$7 Billion, But Whos Counting?


$7 Billion, But Whos Counting?
Media harp on PBS political controversy but ignore massive government funding of public broadcasting.

by Amy Menefee
June 22, 2005

     PBS advocate Bill Moyers is against subsidies when they go to the wrong people. But the public broadcasting that airs the show he once hosted rides a $7 billion-plus wave of government funding a fact that media outlets have omitted in recent coverage of budget wrangling.

     Favored corporations get their contracts, subsidies and offshore loopholes, Moyers said in a political rant on Now, a weekly newsmagazine, on March 26, 2004.

     The Corporation for Public Broadcasting, which helps fund Public Broadcasting Service (PBS), has been subsidized to the tune of more than $7 billion in federal funds since its charter, and local stations have received billions more from state and local governments. But the media are hyping proposed cuts a fraction of the CPBs budget while ignoring these massive subsidies.

     Public broadcasting advocates have taken to their own airwaves and appeared in the mainstream media begging to be spared from federal budget cuts. But the media have not checked out the numbers that advocates are using to make their claims. A Los Angeles Times headline on June 17, 2005, read, Public Broadcasting Funds May Be Halved. A closer look at the CPBs budget shows that this is false.

     Media coverage of public broadcasting battles has revolved around the issue of bias. This latest round of the funding fight has the House of Representatives proposing to cut about $100 million from the Corporation for Public Broadcasting, which funds PBS and National Public Radio (NPR) stations.

     The money at issue in the House vote is just 15.5 percent of CPBs funding, but thats only the beginning of how much money they get from government. According to the CPBs Web site, public funds actually accounted for 44.4 percent of public broadcastings $2.3 billion in FY2003. That billion-dollar figure includes money coming from state and local governments, public colleges and other federal funds not included in the congressional appropriation. The proposed cuts amount to about $100 million, which is only 4 percent of CPBs revenue for FY2003. FY2003 is the most recent year for which CPB has released detailed numbers on its site.

     Yet, spokesmen for public broadcasting claim that the proposed cuts will have dire consequences, and the media have failed to call them on the reality of CPBs multibillion-dollar budget.

     On CNNs Daybreak June 21, 2005, reporter Kelly Wallace said, PBS could face some big time budget cuts if Congress moves ahead with a proposed slash in funding. She interviewed John Wilson, senior vice president for programming at PBS, who said the $100 million in proposed cuts would be very significant to public broadcasting and will have a tremendous impact on our programming and on our stations themselves. He said stations in smaller communities could be forced out of business by the cuts and that programming quality would decline.

     Such results are the opposite of what the Competitive Enterprise Institutes Braden Cox predicted if public broadcasting decreased or ended its dependence on government money and embraced the free market.

     There are so many different avenues for consumers to get content, said Cox, technology counsel for CEI. If you force PBS to rely more on private funds, they would be forced to provide better content. The broadcasters should want to be liberated, he said.

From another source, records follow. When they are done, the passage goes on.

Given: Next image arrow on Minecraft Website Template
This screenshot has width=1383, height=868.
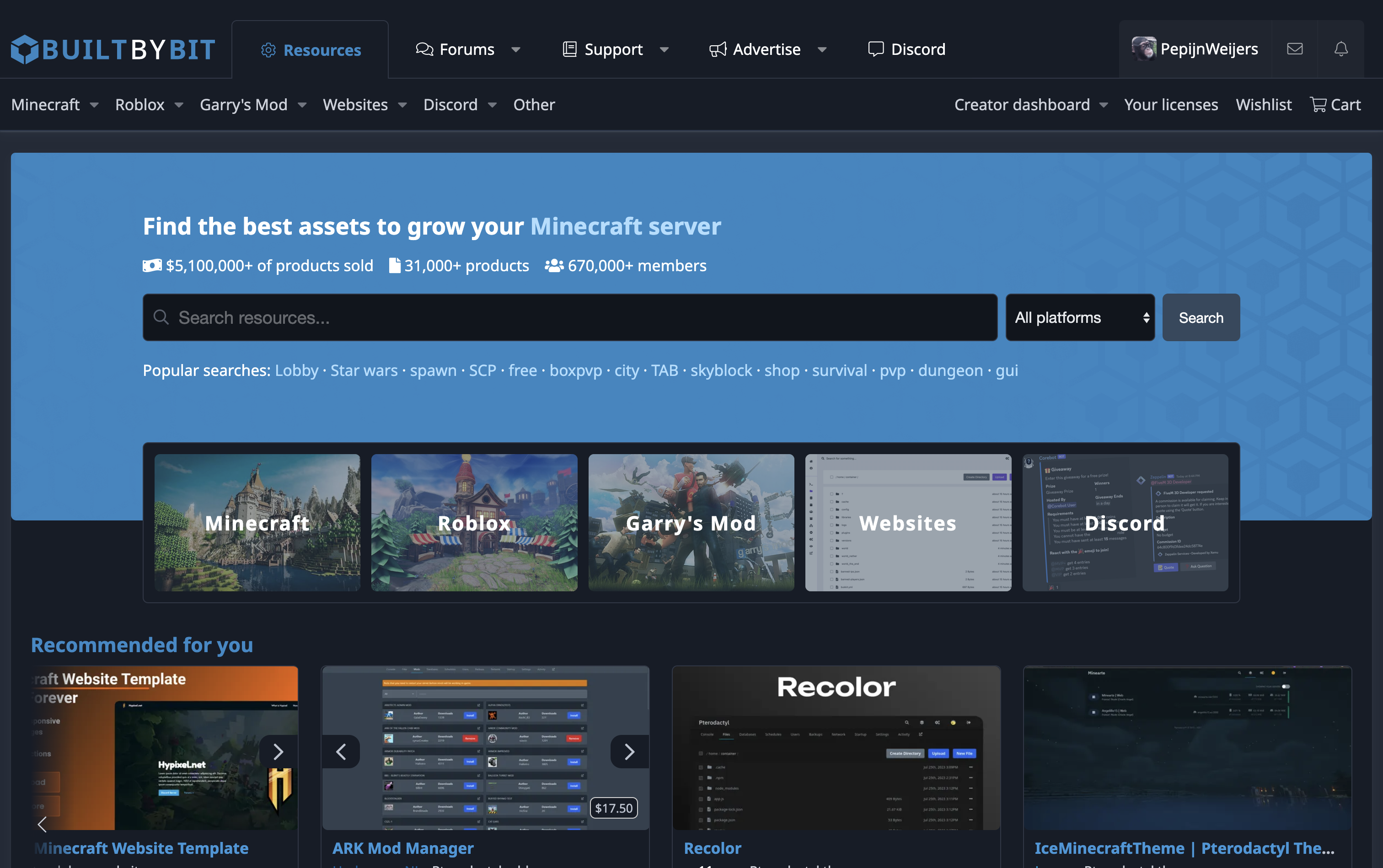Looking at the screenshot, I should [x=279, y=751].
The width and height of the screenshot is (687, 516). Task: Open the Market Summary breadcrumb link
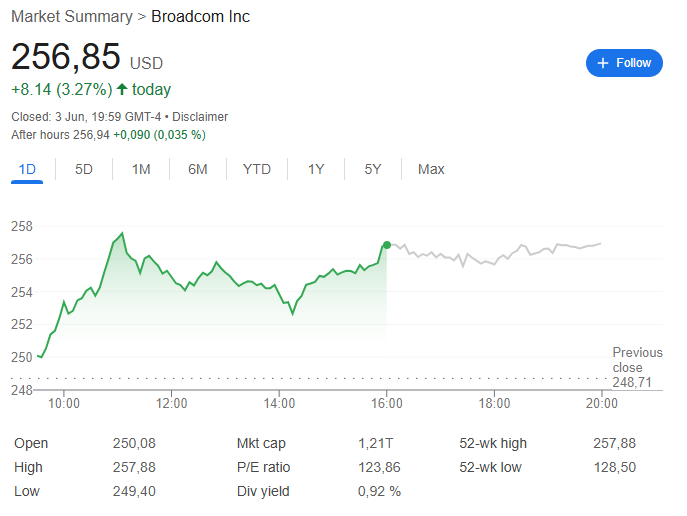tap(72, 17)
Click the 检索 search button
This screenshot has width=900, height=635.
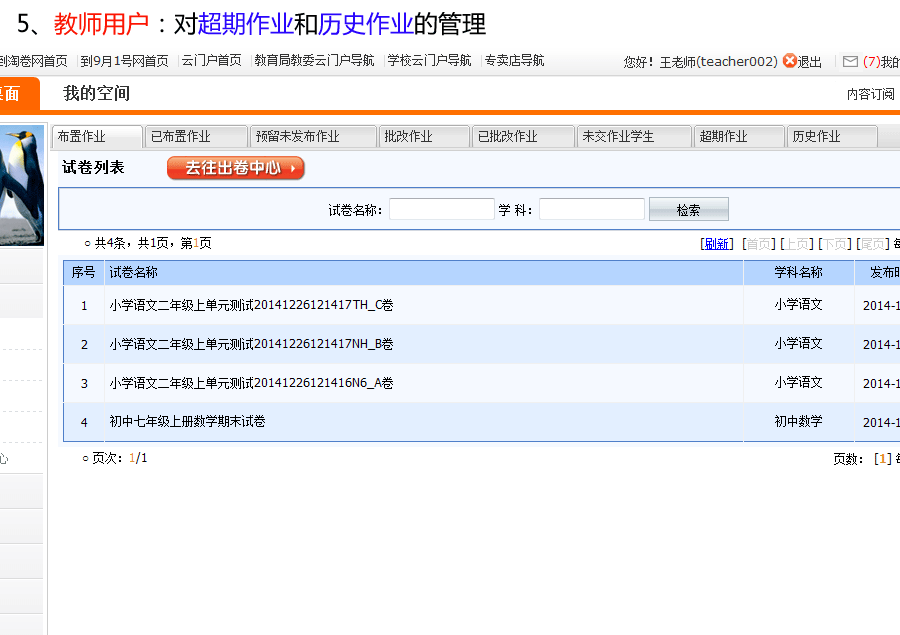click(x=688, y=210)
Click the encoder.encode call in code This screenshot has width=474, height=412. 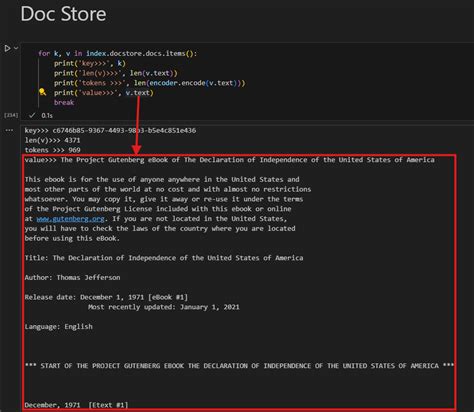click(x=177, y=83)
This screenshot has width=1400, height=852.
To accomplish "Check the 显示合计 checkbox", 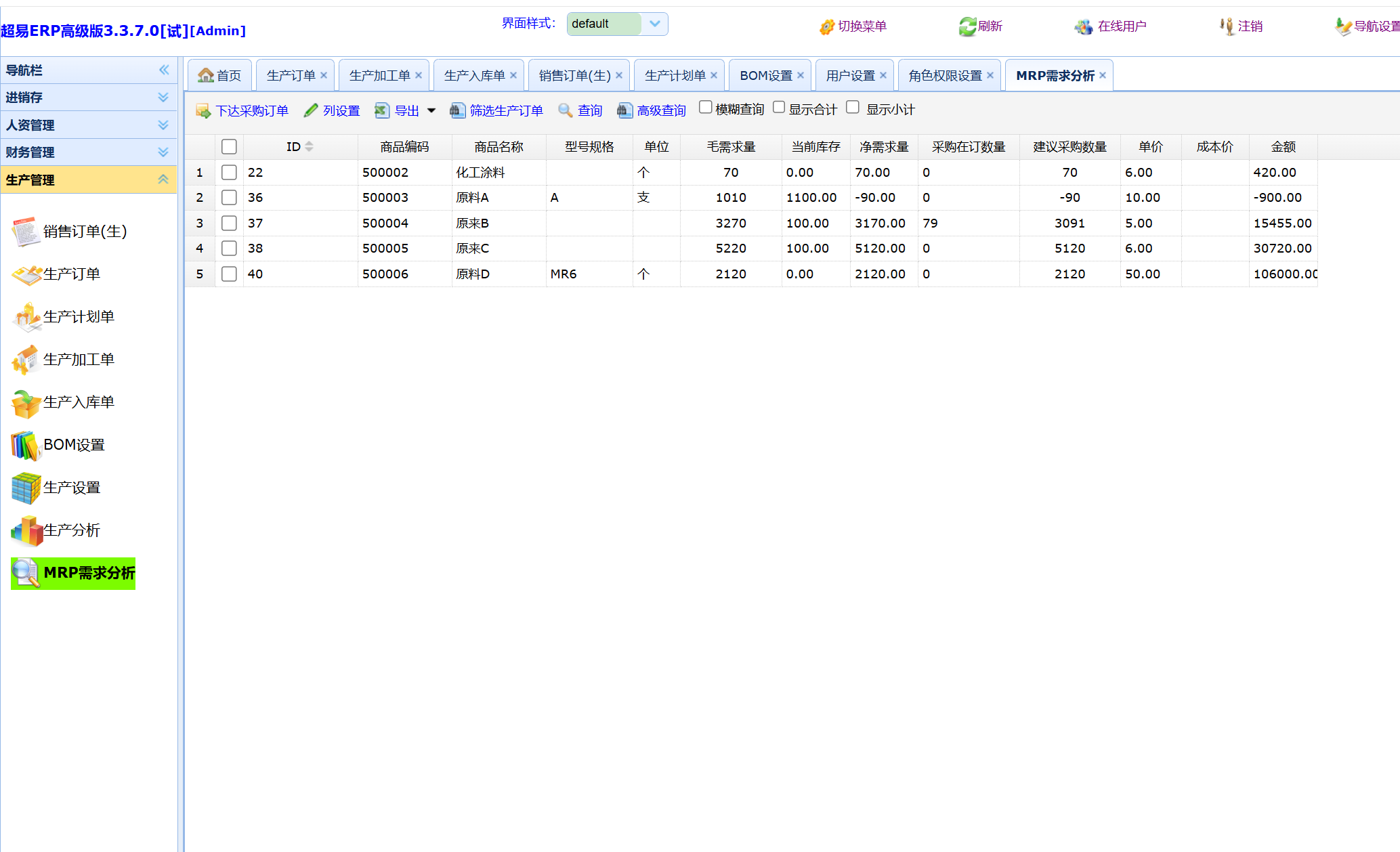I will point(779,108).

     The CPB, a private nonprofit institution, already receives more than 55 percent of its support from private sources such as individuals, businesses and foundations. Local television and radio stations regularly conduct fundraising drives aimed at individuals. Its latest ad campaign is overtly political, however, urging people to call their congressmen and lobby for federal funding rather than to contribute from their own checkbooks. Political conflicts of interest aside, Cox said it doesnt make good business sense for the stations to continue a dependence on taxpayer dollars that are subject to congressional approval.

     Why would they still want to be reliant on government funds when they know it could be cut at any time? Cox said.

     David Boaz, executive vice president of the Cato Institute, agreed that the free market would be a good test of public broadcasting.

     These stations have become big businesses, and they brag about getting only 15 percent of their funding from the government, Boaz said. If that 15 percent were reduced or taken away, he said, most [businesses] dont go out of business when that happens. Boaz said smaller stations, which Lawson said would go dark, would likely be bought by larger PBS or NPR affiliates.

     According to its own Web site, the Corporation for Public Broadcasting funds more than 1,000 stations reaching virtually every household in the country.